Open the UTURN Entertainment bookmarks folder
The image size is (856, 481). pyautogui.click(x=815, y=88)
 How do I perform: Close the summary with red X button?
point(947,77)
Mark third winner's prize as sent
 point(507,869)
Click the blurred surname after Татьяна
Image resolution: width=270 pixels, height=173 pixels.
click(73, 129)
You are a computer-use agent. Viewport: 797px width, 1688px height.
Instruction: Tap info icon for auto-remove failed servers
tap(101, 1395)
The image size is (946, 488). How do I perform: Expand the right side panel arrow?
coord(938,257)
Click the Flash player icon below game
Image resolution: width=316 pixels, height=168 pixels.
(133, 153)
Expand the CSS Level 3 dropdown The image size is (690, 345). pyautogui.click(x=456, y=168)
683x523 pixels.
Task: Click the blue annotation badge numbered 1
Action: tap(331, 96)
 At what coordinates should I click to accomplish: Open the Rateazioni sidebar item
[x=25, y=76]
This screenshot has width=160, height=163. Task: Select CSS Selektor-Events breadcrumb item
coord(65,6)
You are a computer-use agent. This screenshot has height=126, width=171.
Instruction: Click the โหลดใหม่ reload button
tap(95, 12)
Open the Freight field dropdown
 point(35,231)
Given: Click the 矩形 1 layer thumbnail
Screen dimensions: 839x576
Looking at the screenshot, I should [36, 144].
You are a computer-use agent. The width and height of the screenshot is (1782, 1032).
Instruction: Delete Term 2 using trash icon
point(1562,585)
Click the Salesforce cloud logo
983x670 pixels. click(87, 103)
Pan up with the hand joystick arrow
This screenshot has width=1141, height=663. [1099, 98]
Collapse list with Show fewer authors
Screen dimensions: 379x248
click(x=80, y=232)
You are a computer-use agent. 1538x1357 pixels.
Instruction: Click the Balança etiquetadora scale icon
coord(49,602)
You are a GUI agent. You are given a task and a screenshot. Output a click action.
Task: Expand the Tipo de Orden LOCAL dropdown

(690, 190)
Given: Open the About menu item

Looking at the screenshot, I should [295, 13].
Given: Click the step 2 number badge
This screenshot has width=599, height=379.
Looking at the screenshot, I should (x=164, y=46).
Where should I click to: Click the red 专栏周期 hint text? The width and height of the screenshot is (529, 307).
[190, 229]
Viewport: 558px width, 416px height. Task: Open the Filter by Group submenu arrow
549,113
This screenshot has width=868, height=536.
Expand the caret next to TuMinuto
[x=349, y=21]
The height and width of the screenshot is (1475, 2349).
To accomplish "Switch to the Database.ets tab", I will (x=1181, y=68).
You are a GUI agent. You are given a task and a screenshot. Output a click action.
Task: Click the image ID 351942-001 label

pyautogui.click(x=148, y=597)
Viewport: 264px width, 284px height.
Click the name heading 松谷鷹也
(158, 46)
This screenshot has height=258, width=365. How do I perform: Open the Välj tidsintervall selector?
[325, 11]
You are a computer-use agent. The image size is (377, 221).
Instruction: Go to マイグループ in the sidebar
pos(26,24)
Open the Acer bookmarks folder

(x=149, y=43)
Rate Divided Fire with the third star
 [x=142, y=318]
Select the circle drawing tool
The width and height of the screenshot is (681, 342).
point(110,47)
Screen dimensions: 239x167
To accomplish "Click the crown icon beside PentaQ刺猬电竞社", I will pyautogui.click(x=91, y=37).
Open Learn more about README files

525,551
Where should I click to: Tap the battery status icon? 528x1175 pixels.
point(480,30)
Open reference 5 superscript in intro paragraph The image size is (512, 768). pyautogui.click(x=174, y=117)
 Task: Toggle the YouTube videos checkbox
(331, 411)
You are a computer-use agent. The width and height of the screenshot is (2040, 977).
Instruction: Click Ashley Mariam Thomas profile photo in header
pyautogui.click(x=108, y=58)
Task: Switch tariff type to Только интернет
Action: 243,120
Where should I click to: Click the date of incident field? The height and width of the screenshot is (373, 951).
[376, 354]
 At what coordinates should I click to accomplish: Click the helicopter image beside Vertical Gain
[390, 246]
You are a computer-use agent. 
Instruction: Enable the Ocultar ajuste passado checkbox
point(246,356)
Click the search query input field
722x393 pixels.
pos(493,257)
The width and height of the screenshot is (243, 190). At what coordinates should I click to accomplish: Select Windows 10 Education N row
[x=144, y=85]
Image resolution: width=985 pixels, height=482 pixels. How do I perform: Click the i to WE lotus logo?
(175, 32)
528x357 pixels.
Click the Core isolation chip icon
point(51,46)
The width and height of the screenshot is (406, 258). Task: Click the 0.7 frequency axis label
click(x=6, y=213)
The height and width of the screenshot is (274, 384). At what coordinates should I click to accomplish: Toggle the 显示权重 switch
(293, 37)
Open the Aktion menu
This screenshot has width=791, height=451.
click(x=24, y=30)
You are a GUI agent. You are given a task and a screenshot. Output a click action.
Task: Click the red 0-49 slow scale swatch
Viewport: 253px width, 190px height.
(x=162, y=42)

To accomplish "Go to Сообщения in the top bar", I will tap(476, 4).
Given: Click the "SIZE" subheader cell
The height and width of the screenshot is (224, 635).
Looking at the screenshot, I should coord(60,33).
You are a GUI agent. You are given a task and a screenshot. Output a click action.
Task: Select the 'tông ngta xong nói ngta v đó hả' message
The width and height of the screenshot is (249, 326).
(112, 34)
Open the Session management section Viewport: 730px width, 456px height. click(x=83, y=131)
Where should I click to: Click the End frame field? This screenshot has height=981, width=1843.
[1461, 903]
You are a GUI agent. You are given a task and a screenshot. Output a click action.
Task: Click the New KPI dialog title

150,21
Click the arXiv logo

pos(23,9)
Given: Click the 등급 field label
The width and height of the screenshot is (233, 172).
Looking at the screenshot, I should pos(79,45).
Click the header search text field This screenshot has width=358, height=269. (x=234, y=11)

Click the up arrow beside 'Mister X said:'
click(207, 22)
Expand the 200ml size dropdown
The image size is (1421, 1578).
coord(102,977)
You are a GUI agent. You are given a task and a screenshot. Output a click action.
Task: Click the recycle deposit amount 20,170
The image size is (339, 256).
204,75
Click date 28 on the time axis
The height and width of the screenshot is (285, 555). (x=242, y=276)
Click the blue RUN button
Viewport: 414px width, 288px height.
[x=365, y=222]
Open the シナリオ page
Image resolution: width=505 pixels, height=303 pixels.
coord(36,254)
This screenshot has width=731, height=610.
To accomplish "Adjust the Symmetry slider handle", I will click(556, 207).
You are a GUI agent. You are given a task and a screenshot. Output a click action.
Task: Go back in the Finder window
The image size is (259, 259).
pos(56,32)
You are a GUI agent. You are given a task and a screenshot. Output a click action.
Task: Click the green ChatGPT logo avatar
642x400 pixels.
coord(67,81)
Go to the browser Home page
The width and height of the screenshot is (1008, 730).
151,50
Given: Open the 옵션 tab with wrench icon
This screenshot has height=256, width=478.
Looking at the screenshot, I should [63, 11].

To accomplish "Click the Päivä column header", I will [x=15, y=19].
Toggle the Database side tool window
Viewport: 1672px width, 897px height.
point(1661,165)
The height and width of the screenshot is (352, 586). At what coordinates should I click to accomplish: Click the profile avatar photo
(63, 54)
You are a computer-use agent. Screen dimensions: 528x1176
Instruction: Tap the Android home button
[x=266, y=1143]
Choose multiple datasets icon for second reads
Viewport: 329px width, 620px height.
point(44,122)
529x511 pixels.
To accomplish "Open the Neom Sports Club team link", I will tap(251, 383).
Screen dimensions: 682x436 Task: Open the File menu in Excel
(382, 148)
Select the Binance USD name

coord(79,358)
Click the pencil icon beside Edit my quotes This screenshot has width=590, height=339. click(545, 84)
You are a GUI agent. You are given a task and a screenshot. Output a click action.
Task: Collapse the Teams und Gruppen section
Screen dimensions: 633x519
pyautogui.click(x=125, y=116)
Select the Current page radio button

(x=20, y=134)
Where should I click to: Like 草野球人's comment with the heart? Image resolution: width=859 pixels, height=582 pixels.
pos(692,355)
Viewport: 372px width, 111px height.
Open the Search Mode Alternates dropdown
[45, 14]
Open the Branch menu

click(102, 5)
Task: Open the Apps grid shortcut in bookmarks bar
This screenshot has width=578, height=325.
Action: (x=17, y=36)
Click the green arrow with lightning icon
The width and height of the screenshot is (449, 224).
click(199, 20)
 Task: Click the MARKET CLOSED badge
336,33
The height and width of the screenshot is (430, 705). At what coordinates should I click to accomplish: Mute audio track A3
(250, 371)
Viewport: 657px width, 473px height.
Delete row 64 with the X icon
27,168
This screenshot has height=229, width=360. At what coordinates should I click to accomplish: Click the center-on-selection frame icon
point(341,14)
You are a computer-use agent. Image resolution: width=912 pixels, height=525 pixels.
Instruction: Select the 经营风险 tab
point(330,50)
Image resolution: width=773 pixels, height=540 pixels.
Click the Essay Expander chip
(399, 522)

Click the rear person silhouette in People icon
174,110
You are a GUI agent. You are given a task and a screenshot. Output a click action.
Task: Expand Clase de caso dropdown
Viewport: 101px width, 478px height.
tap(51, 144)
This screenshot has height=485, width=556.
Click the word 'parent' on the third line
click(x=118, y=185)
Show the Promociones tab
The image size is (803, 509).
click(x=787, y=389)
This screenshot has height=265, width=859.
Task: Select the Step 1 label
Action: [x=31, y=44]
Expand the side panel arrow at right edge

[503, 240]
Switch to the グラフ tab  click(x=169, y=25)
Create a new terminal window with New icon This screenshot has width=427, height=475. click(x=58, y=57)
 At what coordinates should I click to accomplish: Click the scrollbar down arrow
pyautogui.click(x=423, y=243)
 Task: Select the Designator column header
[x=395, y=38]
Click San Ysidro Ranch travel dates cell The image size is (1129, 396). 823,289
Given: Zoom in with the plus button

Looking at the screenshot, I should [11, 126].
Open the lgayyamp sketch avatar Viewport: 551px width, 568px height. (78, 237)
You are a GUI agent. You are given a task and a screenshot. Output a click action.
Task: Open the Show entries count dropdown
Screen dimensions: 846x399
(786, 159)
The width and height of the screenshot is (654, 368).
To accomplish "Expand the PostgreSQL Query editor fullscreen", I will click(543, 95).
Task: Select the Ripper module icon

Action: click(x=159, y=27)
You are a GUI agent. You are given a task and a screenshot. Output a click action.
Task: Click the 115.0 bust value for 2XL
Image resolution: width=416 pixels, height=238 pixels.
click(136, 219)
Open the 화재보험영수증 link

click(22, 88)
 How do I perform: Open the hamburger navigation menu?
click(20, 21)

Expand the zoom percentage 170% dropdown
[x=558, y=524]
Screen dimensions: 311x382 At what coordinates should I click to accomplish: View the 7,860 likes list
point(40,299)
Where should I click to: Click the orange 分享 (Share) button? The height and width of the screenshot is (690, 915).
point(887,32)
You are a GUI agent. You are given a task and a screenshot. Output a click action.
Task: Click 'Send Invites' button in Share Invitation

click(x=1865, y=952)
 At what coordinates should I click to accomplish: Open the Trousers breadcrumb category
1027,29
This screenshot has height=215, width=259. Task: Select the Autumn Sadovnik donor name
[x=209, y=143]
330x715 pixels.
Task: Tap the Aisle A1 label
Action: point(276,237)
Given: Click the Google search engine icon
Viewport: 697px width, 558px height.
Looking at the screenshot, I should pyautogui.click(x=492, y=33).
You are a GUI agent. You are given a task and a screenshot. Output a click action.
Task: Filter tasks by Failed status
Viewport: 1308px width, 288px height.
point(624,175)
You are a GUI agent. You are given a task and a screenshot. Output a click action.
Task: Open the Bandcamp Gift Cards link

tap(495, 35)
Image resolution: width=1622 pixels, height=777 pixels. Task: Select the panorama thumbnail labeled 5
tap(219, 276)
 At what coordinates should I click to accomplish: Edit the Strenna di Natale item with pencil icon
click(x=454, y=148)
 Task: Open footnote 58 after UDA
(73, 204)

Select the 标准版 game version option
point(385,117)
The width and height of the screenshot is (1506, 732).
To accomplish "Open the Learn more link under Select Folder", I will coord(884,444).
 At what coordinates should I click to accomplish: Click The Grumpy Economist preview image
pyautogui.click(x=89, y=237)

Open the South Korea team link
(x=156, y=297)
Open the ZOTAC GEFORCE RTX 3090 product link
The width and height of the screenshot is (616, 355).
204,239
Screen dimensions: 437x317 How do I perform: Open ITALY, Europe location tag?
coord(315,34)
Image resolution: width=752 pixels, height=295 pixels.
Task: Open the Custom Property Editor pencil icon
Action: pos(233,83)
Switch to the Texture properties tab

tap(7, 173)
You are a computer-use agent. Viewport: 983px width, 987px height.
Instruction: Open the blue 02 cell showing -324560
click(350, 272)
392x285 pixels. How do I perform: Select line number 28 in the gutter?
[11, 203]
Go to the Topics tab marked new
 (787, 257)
________________________________________
* **Work item**
Pull every line with the string "tool" out of the material.

* **Response area**
Select the circle drawing tool
Toggle the Database side tool window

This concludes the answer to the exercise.